## What to do
Return the records below character for character.

--- Data shown Enclosed Below ---

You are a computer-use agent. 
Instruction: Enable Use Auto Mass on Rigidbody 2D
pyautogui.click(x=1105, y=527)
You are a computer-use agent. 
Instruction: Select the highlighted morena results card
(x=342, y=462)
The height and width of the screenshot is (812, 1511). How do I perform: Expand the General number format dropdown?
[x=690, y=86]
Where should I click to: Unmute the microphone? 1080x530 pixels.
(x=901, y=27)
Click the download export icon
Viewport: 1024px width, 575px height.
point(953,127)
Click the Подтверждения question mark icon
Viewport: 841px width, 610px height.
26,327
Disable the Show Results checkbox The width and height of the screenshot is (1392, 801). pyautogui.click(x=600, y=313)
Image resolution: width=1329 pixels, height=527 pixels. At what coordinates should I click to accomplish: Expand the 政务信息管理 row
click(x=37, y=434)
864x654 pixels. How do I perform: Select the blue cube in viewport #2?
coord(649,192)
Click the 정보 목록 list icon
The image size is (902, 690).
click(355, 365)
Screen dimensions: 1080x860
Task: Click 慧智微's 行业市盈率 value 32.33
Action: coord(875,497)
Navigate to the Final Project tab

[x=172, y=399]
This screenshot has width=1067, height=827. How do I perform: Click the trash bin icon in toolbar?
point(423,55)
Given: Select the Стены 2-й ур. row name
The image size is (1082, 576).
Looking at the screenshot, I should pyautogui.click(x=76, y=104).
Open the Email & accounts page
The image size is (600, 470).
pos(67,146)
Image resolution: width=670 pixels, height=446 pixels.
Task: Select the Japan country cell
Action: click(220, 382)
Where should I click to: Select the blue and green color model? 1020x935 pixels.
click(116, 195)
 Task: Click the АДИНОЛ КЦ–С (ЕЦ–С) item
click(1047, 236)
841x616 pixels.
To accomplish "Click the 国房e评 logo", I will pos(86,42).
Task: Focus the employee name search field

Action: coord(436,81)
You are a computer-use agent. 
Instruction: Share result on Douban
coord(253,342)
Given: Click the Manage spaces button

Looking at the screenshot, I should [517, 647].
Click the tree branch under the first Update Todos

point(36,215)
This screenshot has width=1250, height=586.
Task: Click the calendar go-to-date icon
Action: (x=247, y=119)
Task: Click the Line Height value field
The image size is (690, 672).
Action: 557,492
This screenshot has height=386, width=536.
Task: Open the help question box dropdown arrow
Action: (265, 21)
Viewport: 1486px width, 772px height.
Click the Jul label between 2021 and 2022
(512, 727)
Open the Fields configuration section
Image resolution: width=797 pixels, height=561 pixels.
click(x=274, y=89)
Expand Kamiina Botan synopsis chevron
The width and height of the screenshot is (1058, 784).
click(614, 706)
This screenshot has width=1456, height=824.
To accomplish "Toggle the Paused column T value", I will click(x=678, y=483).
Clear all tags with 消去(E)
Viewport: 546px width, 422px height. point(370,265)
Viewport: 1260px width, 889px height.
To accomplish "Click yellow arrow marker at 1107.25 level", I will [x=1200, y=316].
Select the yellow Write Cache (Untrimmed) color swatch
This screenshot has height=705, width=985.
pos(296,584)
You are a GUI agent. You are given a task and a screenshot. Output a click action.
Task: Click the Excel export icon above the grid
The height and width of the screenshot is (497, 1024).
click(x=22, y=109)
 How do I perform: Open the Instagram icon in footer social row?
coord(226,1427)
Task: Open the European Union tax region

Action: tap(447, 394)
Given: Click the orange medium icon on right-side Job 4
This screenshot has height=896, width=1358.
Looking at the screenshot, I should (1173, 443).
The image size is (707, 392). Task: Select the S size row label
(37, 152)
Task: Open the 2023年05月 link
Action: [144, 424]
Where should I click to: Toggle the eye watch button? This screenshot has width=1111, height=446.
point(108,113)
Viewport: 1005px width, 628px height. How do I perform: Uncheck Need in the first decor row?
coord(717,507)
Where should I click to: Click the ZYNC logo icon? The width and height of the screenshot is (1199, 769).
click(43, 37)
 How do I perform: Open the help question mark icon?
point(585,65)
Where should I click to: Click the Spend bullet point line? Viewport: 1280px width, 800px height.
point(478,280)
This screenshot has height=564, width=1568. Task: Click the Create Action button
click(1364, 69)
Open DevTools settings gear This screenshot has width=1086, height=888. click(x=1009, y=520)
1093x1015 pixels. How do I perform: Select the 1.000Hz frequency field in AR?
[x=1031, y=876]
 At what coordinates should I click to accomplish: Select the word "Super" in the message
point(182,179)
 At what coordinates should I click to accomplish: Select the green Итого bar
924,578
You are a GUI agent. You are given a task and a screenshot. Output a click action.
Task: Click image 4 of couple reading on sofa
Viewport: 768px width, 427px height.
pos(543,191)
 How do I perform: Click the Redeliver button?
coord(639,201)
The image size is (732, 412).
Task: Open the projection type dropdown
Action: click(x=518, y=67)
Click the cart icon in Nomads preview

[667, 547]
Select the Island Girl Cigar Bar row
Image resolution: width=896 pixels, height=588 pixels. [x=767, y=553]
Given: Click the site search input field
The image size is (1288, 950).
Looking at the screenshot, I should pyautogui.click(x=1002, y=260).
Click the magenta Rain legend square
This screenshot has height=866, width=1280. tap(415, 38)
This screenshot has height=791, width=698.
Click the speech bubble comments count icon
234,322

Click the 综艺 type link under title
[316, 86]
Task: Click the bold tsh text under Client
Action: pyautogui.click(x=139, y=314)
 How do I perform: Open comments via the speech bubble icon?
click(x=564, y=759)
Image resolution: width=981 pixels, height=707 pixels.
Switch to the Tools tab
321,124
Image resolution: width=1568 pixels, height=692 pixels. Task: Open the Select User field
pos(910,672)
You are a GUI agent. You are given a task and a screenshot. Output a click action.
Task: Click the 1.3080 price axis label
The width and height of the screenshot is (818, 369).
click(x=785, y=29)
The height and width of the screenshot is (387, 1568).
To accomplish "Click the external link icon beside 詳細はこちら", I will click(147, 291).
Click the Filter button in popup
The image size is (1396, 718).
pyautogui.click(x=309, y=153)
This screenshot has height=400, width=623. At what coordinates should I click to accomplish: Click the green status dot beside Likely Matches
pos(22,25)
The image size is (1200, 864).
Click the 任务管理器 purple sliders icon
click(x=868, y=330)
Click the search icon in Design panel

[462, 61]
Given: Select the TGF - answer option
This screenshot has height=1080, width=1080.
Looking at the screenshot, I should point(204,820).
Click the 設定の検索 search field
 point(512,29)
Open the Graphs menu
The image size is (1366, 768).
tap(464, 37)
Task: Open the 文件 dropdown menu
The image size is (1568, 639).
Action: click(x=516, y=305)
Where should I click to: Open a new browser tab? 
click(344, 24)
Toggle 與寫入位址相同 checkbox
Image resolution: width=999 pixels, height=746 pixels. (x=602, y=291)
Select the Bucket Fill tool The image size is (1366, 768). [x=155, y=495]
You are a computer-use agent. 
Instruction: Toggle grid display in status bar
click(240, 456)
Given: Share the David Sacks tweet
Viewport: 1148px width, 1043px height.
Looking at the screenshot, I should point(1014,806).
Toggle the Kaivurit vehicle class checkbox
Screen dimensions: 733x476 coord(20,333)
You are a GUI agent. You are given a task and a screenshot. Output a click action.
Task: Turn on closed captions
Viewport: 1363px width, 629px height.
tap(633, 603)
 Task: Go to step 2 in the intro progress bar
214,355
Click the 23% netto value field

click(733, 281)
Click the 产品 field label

--- End of Enclosed Data shown ---

## Solution to this task
You are a computer-use agent. 
Instruction: Enable Use Auto Mass on Rigidbody 2D
pyautogui.click(x=1105, y=527)
You are a computer-use agent. 
Instruction: Select the highlighted morena results card
(x=342, y=462)
The height and width of the screenshot is (812, 1511). How do I perform: Expand the General number format dropdown?
[x=690, y=86]
Where should I click to: Unmute the microphone? 1080x530 pixels.
(x=901, y=27)
Click the download export icon
Viewport: 1024px width, 575px height.
point(953,127)
Click the Подтверждения question mark icon
Viewport: 841px width, 610px height.
26,327
Disable the Show Results checkbox The width and height of the screenshot is (1392, 801). pyautogui.click(x=600, y=313)
Image resolution: width=1329 pixels, height=527 pixels. At what coordinates should I click to accomplish: Expand the 政务信息管理 row
click(x=37, y=434)
864x654 pixels. How do I perform: Select the blue cube in viewport #2?
coord(649,192)
Click the 정보 목록 list icon
The image size is (902, 690).
click(355, 365)
Screen dimensions: 1080x860
Task: Click 慧智微's 行业市盈率 value 32.33
Action: coord(875,497)
Navigate to the Final Project tab

[x=172, y=399]
This screenshot has width=1067, height=827. How do I perform: Click the trash bin icon in toolbar?
point(423,55)
Given: Select the Стены 2-й ур. row name
The image size is (1082, 576).
Looking at the screenshot, I should pyautogui.click(x=76, y=104).
Open the Email & accounts page
The image size is (600, 470).
pos(67,146)
Image resolution: width=670 pixels, height=446 pixels.
Task: Select the Japan country cell
Action: click(220, 382)
Where should I click to: Select the blue and green color model? 1020x935 pixels.
click(116, 195)
 Task: Click the АДИНОЛ КЦ–С (ЕЦ–С) item
click(1047, 236)
841x616 pixels.
To accomplish "Click the 国房e评 logo", I will pos(86,42).
Task: Focus the employee name search field

Action: coord(436,81)
You are a computer-use agent. 
Instruction: Share result on Douban
coord(253,342)
Given: Click the Manage spaces button

Looking at the screenshot, I should [517, 647].
Click the tree branch under the first Update Todos

point(36,215)
This screenshot has width=1250, height=586.
Task: Click the calendar go-to-date icon
Action: (x=247, y=119)
Task: Click the Line Height value field
The image size is (690, 672).
Action: 557,492
This screenshot has height=386, width=536.
Task: Open the help question box dropdown arrow
Action: (265, 21)
Viewport: 1486px width, 772px height.
Click the Jul label between 2021 and 2022
(512, 727)
Open the Fields configuration section
Image resolution: width=797 pixels, height=561 pixels.
click(x=274, y=89)
Expand Kamiina Botan synopsis chevron
The width and height of the screenshot is (1058, 784).
click(614, 706)
This screenshot has width=1456, height=824.
To accomplish "Toggle the Paused column T value", I will click(x=678, y=483).
Clear all tags with 消去(E)
Viewport: 546px width, 422px height. point(370,265)
Viewport: 1260px width, 889px height.
To accomplish "Click yellow arrow marker at 1107.25 level", I will [x=1200, y=316].
Select the yellow Write Cache (Untrimmed) color swatch
This screenshot has height=705, width=985.
pos(296,584)
You are a GUI agent. You are given a task and a screenshot. Output a click action.
Task: Click the Excel export icon above the grid
The height and width of the screenshot is (497, 1024).
click(x=22, y=109)
 How do I perform: Open the Instagram icon in footer social row?
coord(226,1427)
Task: Open the European Union tax region

Action: tap(447, 394)
Given: Click the orange medium icon on right-side Job 4
This screenshot has height=896, width=1358.
Looking at the screenshot, I should (1173, 443).
The image size is (707, 392). Task: Select the S size row label
(37, 152)
Task: Open the 2023年05月 link
Action: [144, 424]
Where should I click to: Toggle the eye watch button? This screenshot has width=1111, height=446.
point(108,113)
Viewport: 1005px width, 628px height. How do I perform: Uncheck Need in the first decor row?
coord(717,507)
Where should I click to: Click the ZYNC logo icon? The width and height of the screenshot is (1199, 769).
click(43, 37)
 How do I perform: Open the help question mark icon?
point(585,65)
Where should I click to: Click the Spend bullet point line? Viewport: 1280px width, 800px height.
point(478,280)
This screenshot has height=564, width=1568. Task: Click the Create Action button
click(1364, 69)
Open DevTools settings gear This screenshot has width=1086, height=888. click(x=1009, y=520)
1093x1015 pixels. How do I perform: Select the 1.000Hz frequency field in AR?
[x=1031, y=876]
 At what coordinates should I click to accomplish: Select the word "Super" in the message
point(182,179)
 At what coordinates should I click to accomplish: Select the green Итого bar
924,578
You are a GUI agent. You are given a task and a screenshot. Output a click action.
Task: Click image 4 of couple reading on sofa
Viewport: 768px width, 427px height.
pos(543,191)
 How do I perform: Click the Redeliver button?
coord(639,201)
The image size is (732, 412).
Task: Open the projection type dropdown
Action: click(x=518, y=67)
Click the cart icon in Nomads preview

[667, 547]
Select the Island Girl Cigar Bar row
Image resolution: width=896 pixels, height=588 pixels. [x=767, y=553]
Given: Click the site search input field
The image size is (1288, 950).
Looking at the screenshot, I should pyautogui.click(x=1002, y=260).
Click the magenta Rain legend square
This screenshot has height=866, width=1280. tap(415, 38)
This screenshot has height=791, width=698.
Click the speech bubble comments count icon
234,322

Click the 综艺 type link under title
[316, 86]
Task: Click the bold tsh text under Client
Action: pyautogui.click(x=139, y=314)
 How do I perform: Open comments via the speech bubble icon?
click(x=564, y=759)
Image resolution: width=981 pixels, height=707 pixels.
Switch to the Tools tab
321,124
Image resolution: width=1568 pixels, height=692 pixels. Task: Open the Select User field
pos(910,672)
You are a GUI agent. You are given a task and a screenshot. Output a click action.
Task: Click the 1.3080 price axis label
The width and height of the screenshot is (818, 369).
click(x=785, y=29)
The height and width of the screenshot is (387, 1568).
To accomplish "Click the external link icon beside 詳細はこちら", I will click(147, 291).
Click the Filter button in popup
The image size is (1396, 718).
pyautogui.click(x=309, y=153)
This screenshot has height=400, width=623. At what coordinates should I click to accomplish: Click the green status dot beside Likely Matches
pos(22,25)
The image size is (1200, 864).
Click the 任务管理器 purple sliders icon
click(x=868, y=330)
Click the search icon in Design panel

[462, 61]
Given: Select the TGF - answer option
This screenshot has height=1080, width=1080.
Looking at the screenshot, I should point(204,820).
Click the 設定の検索 search field
 point(512,29)
Open the Graphs menu
The image size is (1366, 768).
tap(464, 37)
Task: Open the 文件 dropdown menu
The image size is (1568, 639).
Action: click(x=516, y=305)
Where should I click to: Open a new browser tab? 
click(344, 24)
Toggle 與寫入位址相同 checkbox
Image resolution: width=999 pixels, height=746 pixels. (x=602, y=291)
Select the Bucket Fill tool The image size is (1366, 768). [x=155, y=495]
You are a computer-use agent. 
Instruction: Toggle grid display in status bar
click(240, 456)
Given: Share the David Sacks tweet
Viewport: 1148px width, 1043px height.
Looking at the screenshot, I should point(1014,806).
Toggle the Kaivurit vehicle class checkbox
Screen dimensions: 733x476 coord(20,333)
You are a GUI agent. You are given a task and a screenshot. Output a click action.
Task: Turn on closed captions
Viewport: 1363px width, 629px height.
tap(633, 603)
 Task: Go to step 2 in the intro progress bar
214,355
Click the 23% netto value field

click(733, 281)
Click the 产品 field label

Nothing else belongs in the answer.